The Best of English Instrumental Music
The Best of English Instrumental Music is a site that provides a great collection of English instrumental music for your listening pleasure.
Instrumental music has been an integral part of English culture for centuries. From the Renaissance era to the present day, English composers have produced some of the most beautiful and moving pieces of instrumental music ever written.
The best of English instrumental music includes works for a wide range of instruments, from the piano and violin to the cello and flute. Whether you’re looking for a relaxing piece to enjoy on a quiet evening or a thrilling work to get your heart racing, there’s sure to be something in this list that will suit your taste.
So sit back, relax, and enjoy some of the finest instrumental music that England has to offer.
The Best of English Instrumental Music
There are a lot of different types of music out there. But what if you’re looking for something a little more mellow? Something that you can study or work to without getting too distracted? Something that will help you focus? If that’s the case, then you need some instrumental music. And not just any instrumental music, but the best of English instrumental music.
The Beatles – “Yesterday”
The Beatles were an English rock band formed in Liverpool in 1960. With members John Lennon, Paul McCartney, George Harrison and Ringo Starr, they became widely regarded as the foremost and most influential music band in history. Rooted in skiffle, beat and 1950s rock and roll, the group’s sound incorporated elements of classical music and traditional pop in innovative ways that influenced subsequent rock music.

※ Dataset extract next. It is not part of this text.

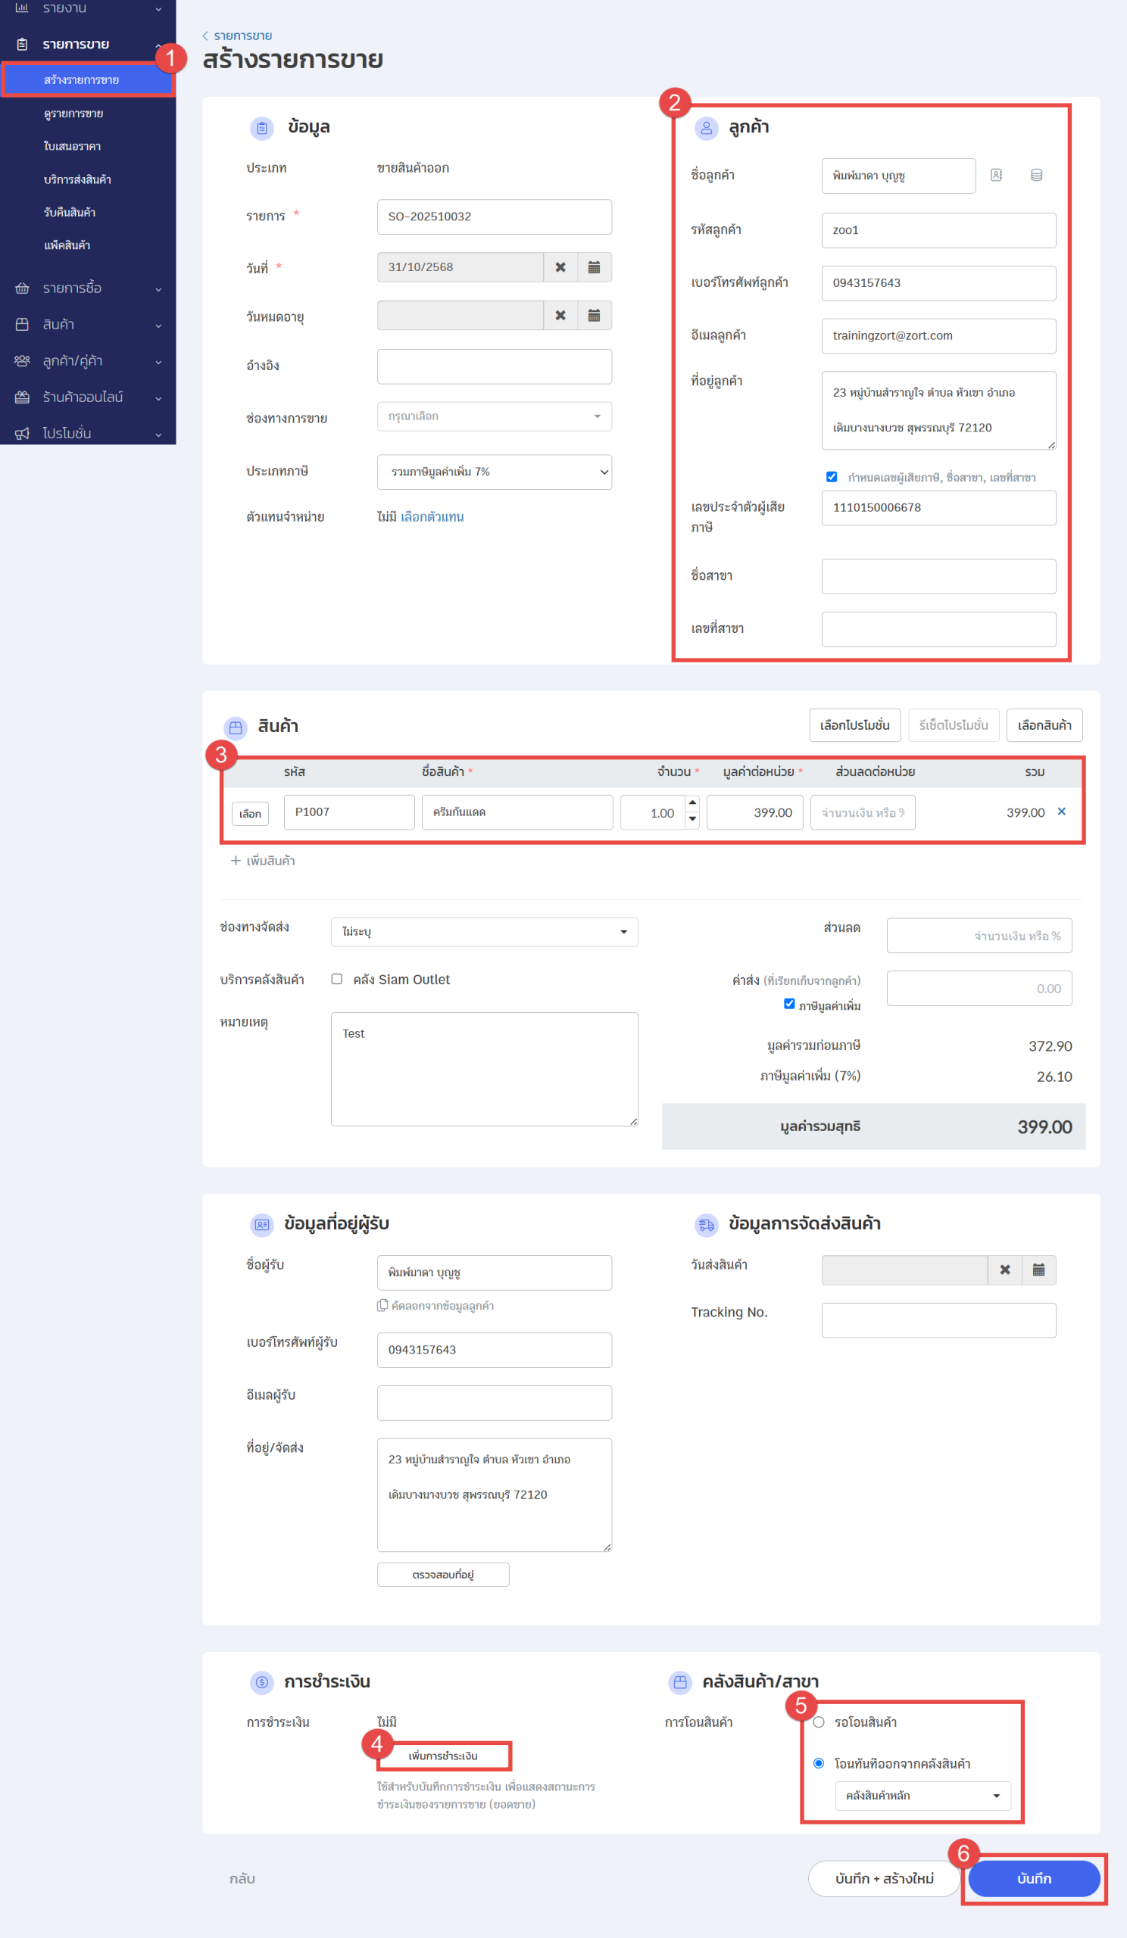Click the เลือกตัวแทน link

[432, 517]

“Yesterday”, written by McCartney and originally included on the Help! album, is a reflective ballad about the loss of innocence and innocence of youth. It is one of the most covered songs in the history of popular music, with over 3,000 recorded versions by artists including Frank Sinatra, Ray Charles, Bon Jovi and Elvis Presley.
Led Zeppelin – “Kashmir”
“Kashmir” is a song by the English rock band Led Zeppelin. It is the final track on their sixth album Physical Graffiti, released as a double album on 24 February 1975. It was written by Jimmy Page, Robert Plant, and John Bonham.
The song is eight minutes and 28 seconds long, making it one of Led Zeppelin’s longest songs. It features acoustic guitars, banjo, congas, and mandolins during the first half before transitioning to electric guitars for the remainder of the song. The lyrics were inspired by a dream Plant had of “the coming together of Arab and Moorish peoples”.
Since its release, “Kashmir” has been included on numerous Led Zeppelin Greatest hits compilations including 2004’s How the West Was Won. In 2007, it was ranked number375 on Rolling Stone’s list of The 500 Greatest Songs of All Time.
Pink Floyd – “Shine On You Crazy Diamond”
English instrumental music has long been overshadowed by the vocal stylings of the Beatles and Stones, but there have been some truly great instrumental pieces produced in the last few decades. “Shine On You Crazy Diamond” is one of them.
Written by Roger Waters and recorded by Pink Floyd in 1975, “Shine On You Crazy Diamond” is a nine-part suite that pays tribute to the band’s former lead singer and guitarist Syd Barrett. Barrett, who left Pink Floyd in 1968 due to mental health issues, was a major influence on Waters and the rest of the band, and “Shine On You Crazy Diamond” is their way of saying goodbye to him.
While it may not be as popular as some of Pink Floyd’s other songs, “Shine On You Crazy Diamond” is a beautiful piece of music that deserves to be heard. If you’re a fan of instrumental rock or simply looking for something different, this track is definitely worth a listen.
The Who – “Won’t Get Fooled Again”
The Who – “Won’t Get Fooled Again” is one of the best examples of English instrumental music. Released in 1971, it features a great guitar solo by Pete Townshend and is one of the band’s most popular songs.
Deep Purple – “Smoke on the Water”
Deep Purple – “Smoke on the Water” is a song by the English rock band Deep Purple. It was first released on their 1972 album Machine Head. The song’s acoustic opening riff, written by guitarist Ritchie Blackmore, is considered one of the most influential in rock history. “Smoke on the Water” reached number 4 in the UK Singles Chart and number 11 on the Billboard Hot 100. It is often included in numerous “best guitar riff” lists.
We hope you have enjoyed our picks for the best of English instrumental music. We have tried to include a wide range of styles and genres to give you a taste of the immense talent and variety that exists within the country. We are sure that you will find many hours of enjoyment in exploring the works of these great composers.